2017-08-30 Thread Robert Haas
On Sun, Aug 27, 2017 at 8:31 PM, Michael Malis  wrote:
> (Sorry David. I initially replied only to you)
>
> Ok. I've attached a patch of a proof-of-concept. I have a few
> questions about tests.
>
> What is typical workflow to add tests for changes to the planner?

Add submitted patches at commitfest.postgresql.org

> Also
> I ran make check and it appears one of the existing tests is failing.
> What is a typical way for going about discovering why the query plan
> for a specific query changed?

I don't have any magic answer on this point.
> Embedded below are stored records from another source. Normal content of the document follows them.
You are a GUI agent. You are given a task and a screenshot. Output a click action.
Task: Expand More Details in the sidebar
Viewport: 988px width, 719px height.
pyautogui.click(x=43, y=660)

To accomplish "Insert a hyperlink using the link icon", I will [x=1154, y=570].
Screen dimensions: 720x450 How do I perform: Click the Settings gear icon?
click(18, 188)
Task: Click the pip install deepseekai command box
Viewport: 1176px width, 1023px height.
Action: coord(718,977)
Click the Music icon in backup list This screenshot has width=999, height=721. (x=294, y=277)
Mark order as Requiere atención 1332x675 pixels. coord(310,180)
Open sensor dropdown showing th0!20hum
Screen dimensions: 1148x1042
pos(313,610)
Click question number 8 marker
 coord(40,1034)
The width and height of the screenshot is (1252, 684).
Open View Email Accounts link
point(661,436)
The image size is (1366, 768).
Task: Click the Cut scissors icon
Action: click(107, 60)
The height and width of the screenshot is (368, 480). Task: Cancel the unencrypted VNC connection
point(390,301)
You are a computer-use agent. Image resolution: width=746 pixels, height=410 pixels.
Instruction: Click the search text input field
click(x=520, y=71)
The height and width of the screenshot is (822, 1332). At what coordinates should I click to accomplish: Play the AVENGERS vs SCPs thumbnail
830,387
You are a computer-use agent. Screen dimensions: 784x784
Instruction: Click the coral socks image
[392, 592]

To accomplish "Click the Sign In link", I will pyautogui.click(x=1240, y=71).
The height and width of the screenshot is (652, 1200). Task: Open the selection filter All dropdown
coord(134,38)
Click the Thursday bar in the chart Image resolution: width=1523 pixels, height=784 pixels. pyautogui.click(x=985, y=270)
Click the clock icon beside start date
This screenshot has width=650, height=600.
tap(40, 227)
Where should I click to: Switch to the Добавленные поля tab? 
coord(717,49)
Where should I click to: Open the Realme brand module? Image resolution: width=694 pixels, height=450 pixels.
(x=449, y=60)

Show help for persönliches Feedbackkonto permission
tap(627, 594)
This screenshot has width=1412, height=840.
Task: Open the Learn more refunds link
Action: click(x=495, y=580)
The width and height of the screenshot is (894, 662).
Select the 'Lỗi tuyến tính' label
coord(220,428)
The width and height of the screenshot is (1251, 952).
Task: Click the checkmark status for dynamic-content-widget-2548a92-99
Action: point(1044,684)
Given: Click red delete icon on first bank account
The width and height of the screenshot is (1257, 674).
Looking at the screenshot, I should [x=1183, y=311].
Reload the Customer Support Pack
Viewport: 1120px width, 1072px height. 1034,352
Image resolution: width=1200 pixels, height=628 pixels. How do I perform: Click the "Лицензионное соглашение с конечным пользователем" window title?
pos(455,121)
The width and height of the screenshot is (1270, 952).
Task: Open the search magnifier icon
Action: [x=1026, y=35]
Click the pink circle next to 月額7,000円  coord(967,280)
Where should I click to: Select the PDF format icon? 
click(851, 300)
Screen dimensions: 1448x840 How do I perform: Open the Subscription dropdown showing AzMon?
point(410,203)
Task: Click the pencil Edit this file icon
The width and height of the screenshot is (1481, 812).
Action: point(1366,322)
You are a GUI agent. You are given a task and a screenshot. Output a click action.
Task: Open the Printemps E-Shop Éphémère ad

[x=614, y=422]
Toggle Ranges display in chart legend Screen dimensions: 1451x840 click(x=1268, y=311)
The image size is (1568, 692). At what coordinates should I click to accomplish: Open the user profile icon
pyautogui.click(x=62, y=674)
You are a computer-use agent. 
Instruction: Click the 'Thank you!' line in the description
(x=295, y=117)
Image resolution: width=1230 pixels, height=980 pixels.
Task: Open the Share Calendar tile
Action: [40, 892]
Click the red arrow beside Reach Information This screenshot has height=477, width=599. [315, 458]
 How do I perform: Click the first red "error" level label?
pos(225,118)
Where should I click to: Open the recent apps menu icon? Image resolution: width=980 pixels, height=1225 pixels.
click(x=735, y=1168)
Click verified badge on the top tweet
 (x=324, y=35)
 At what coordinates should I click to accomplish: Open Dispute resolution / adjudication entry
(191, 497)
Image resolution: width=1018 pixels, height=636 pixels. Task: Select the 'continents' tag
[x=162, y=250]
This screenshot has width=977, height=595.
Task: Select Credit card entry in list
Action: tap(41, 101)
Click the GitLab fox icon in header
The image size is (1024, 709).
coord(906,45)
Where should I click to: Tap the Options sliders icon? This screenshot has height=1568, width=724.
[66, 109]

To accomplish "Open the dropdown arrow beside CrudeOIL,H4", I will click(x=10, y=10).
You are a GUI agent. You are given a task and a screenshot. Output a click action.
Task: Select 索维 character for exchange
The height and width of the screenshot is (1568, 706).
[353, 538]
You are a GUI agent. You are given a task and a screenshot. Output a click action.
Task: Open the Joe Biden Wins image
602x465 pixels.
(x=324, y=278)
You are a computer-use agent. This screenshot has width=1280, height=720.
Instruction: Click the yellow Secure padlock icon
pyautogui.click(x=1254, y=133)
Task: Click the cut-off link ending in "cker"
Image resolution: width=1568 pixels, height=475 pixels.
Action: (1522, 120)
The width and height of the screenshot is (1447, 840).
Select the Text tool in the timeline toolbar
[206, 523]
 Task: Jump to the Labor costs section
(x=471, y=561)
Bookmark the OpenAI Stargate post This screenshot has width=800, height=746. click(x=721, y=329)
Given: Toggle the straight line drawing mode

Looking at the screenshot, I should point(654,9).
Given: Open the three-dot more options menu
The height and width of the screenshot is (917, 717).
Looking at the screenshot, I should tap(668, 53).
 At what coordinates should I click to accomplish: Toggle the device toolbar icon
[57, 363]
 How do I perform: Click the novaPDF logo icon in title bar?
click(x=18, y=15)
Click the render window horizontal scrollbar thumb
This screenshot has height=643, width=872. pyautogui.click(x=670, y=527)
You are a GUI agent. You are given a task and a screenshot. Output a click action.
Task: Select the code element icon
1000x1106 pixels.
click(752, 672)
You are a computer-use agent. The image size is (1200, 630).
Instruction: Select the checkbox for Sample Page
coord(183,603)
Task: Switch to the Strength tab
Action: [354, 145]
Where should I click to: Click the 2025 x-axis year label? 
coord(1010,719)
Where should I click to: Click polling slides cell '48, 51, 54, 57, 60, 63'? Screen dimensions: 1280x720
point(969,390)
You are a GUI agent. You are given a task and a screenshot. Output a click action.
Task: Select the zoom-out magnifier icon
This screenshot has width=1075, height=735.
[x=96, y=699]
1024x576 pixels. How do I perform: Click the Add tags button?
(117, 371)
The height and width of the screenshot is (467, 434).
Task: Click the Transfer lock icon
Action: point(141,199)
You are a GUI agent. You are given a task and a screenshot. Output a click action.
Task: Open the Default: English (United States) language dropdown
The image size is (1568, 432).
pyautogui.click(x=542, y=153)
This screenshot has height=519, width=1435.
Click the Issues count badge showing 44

> Also, how should I go about changing the
> old test? Should I replace the old test output with the new test
> output or modify the old test slightly to get it to produce the same
> case as before?

That's a judgement call, based on what you think the point of the test was.

-- 
Robert Haas
EnterpriseDB: http://www.enterprisedb.com
The Enterprise PostgreSQL Company


-- 
Sent via pgsql-hackers mailing list (pgsql-hackers@postgresql.org)
To make changes to your subscription:
http://www.postgresql.org/mailpref/pgsql-hackers


Re: [HACKERS] Re: Poor cost estimate with interaction between table correlation and partial indexes

2017-08-28 Thread Alvaro Herrera
Michael Malis wrote:
> Hmm... It seems the command I used for obtaining a patch I got from
> here https://wiki.postgresql.org/wiki/Working_with_Git truncated part
> of the patch. I've attached the file generated from git diff
> --patience master improve-partial-index-correlation-calculation
> --no-color > improve-correlated-partial-index-cost-v2.patch to this
> email. What is the correct command for generating a context diff?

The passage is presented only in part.